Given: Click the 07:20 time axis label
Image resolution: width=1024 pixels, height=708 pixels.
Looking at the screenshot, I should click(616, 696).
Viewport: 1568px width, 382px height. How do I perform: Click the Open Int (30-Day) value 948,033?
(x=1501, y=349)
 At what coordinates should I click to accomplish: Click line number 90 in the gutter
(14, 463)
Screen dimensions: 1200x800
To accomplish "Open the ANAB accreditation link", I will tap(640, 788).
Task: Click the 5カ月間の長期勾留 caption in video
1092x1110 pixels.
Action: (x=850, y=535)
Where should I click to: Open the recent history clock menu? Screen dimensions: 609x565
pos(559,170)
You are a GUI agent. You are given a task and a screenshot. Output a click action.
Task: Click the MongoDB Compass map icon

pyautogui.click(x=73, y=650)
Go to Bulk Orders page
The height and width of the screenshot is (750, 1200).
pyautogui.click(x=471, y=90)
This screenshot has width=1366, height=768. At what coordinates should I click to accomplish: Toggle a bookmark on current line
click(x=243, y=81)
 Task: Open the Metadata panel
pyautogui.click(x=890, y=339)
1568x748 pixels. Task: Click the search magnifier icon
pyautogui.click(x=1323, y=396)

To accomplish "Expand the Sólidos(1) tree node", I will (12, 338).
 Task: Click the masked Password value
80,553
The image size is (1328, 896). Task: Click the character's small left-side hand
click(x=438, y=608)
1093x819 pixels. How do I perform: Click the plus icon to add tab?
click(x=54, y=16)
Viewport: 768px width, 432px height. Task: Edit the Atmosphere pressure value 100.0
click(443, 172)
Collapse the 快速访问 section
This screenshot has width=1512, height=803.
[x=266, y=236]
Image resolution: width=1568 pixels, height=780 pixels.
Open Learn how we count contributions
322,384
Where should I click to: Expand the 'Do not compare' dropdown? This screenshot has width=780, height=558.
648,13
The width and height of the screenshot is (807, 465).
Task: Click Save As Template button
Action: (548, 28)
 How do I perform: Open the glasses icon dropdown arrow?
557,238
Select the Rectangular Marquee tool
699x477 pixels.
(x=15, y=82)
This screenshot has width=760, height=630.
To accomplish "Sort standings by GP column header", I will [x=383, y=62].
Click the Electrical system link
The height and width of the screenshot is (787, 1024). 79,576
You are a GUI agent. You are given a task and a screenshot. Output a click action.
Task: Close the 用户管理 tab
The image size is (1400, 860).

* * * * *

EXERCISE GOAL ::
Precisely reproduce all the entries shown above.

PROBLEM SOLUTION ::
Given: Click the 07:20 time axis label
Image resolution: width=1024 pixels, height=708 pixels.
Looking at the screenshot, I should click(616, 696).
Viewport: 1568px width, 382px height. How do I perform: Click the Open Int (30-Day) value 948,033?
(x=1501, y=349)
 At what coordinates should I click to accomplish: Click line number 90 in the gutter
(14, 463)
Screen dimensions: 1200x800
To accomplish "Open the ANAB accreditation link", I will tap(640, 788).
Task: Click the 5カ月間の長期勾留 caption in video
1092x1110 pixels.
Action: (x=850, y=535)
Where should I click to: Open the recent history clock menu? Screen dimensions: 609x565
pos(559,170)
You are a GUI agent. You are given a task and a screenshot. Output a click action.
Task: Click the MongoDB Compass map icon

pyautogui.click(x=73, y=650)
Go to Bulk Orders page
The height and width of the screenshot is (750, 1200).
pyautogui.click(x=471, y=90)
This screenshot has width=1366, height=768. At what coordinates should I click to accomplish: Toggle a bookmark on current line
click(x=243, y=81)
 Task: Open the Metadata panel
pyautogui.click(x=890, y=339)
1568x748 pixels. Task: Click the search magnifier icon
pyautogui.click(x=1323, y=396)

To accomplish "Expand the Sólidos(1) tree node", I will (12, 338).
 Task: Click the masked Password value
80,553
The image size is (1328, 896). Task: Click the character's small left-side hand
click(x=438, y=608)
1093x819 pixels. How do I perform: Click the plus icon to add tab?
click(x=54, y=16)
Viewport: 768px width, 432px height. Task: Edit the Atmosphere pressure value 100.0
click(443, 172)
Collapse the 快速访问 section
This screenshot has width=1512, height=803.
[x=266, y=236]
Image resolution: width=1568 pixels, height=780 pixels.
Open Learn how we count contributions
322,384
Where should I click to: Expand the 'Do not compare' dropdown? This screenshot has width=780, height=558.
648,13
The width and height of the screenshot is (807, 465).
Task: Click Save As Template button
Action: (548, 28)
 How do I perform: Open the glasses icon dropdown arrow?
557,238
Select the Rectangular Marquee tool
699x477 pixels.
(x=15, y=82)
This screenshot has width=760, height=630.
To accomplish "Sort standings by GP column header", I will [x=383, y=62].
Click the Electrical system link
The height and width of the screenshot is (787, 1024). 79,576
You are a GUI agent. You are given a task and a screenshot. Output a click action.
Task: Close the 用户管理 tab
The image size is (1400, 860).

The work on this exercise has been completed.